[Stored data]
• • • •
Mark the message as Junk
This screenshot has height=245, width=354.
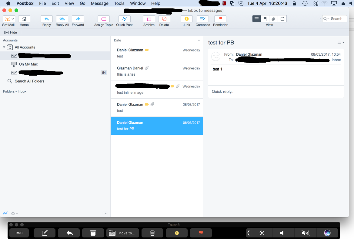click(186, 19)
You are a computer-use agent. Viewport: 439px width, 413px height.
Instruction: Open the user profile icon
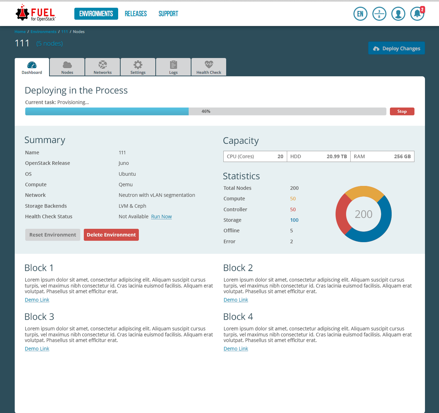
• • • •
### WORK TO COMPLETE
Please repeat each record exactly and keep every picture out of the copy.

### ANSWER BELOW
Mark the message as Junk
This screenshot has height=245, width=354.
click(186, 19)
You are a computer-use agent. Viewport: 439px width, 413px height.
Instruction: Open the user profile icon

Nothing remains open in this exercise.